The Minister of State at the ministry, Nana Obiri Boahen, told the Daily Graphic that the ministry had decided to clamp down on security organisations that refused to operate within the confines of the law.
Apart from not renewing their licences annually, he said, some of them had also defaulted in their Social Security and National Insurance Trust (SSNIT), Internal Revenue Service (IRS), Value Added Tax (VAT) and National Health Insurance Levy (NHIL) obligations to the state.
He therefore urged them to regularise their operations or face sanctions.
Nana Boahen conceded that the ministry had not been hard on the organisations, as a result of which some of them had taken issues for granted.
He said the ministry had, therefore, decided to put the searchlight on them to bring sanity into their operations.
He appealed to user organisations of the security organisations to seek clearance from the ministry before engaging their services.
Outlining the procedure for the acquisition of licences, Nana Boahen after a Company had submitted completed application forms, the Minister of the Interior directed the Bureau of National Investigations (BNI) to vet it and its directors.
He said if a positive report was received from the BNI, the minister sent the report to the National Security Secretariat for comments, after which he sent a memo to the Chief Director of the Ministry of the Interior authorising the granting of the license, which he said was renewable annually.
Nana Boahen said even though the security organisations were helping with the protection of lives and property, it was wrong for them to operate without license or expired ones.

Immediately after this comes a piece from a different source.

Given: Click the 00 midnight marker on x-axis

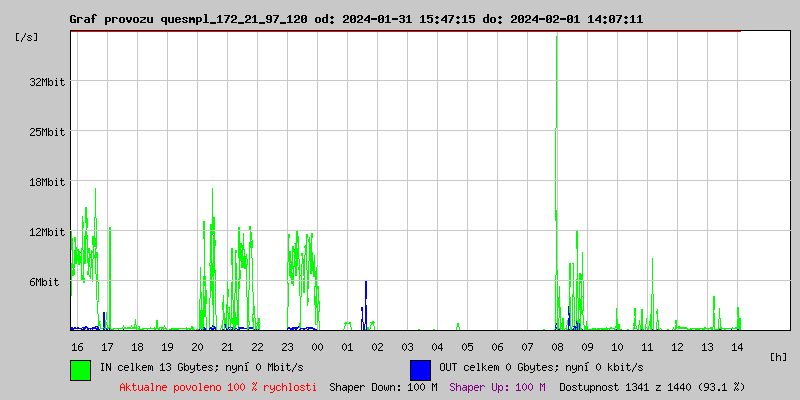Looking at the screenshot, I should click(x=317, y=346).
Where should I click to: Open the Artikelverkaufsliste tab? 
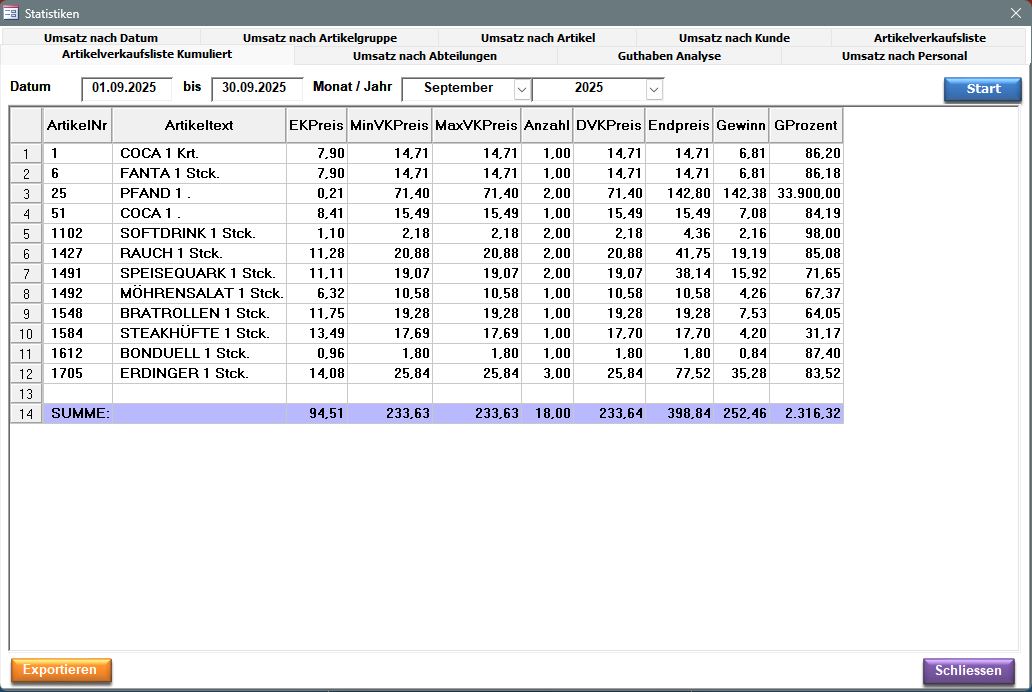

On the low remuneration paid to the security guards by their employers, he said there was very little the ministry could do, saying it was a management and staff problem.
He said if the staff were dissatisfied with their service conditions, they could take the matter to the National Labour Commission or the appropriate place for redress.
The clampdown of private security organisations comes in the wake of poor remuneration and working conditions for security guards.
A number of the security guards from various organisations in Accra who spoke to the Daily Graphic, complained about poor conditions and salaries, lack of facilities and motivation from their management.
They are paid between GHc50 and GHc130 per month, depending on the organisation one worked with and the number of years spent. They claimed that their poor working conditions and salaries did not only impact on their service delivery but also their emotions.
While conceding the low salaries, the President of the Association of Private Security Organisations of Ghana (APSOG), Nana Edu Agyeman IV explained that the salaries were based on the amount their clients paid them and other factors.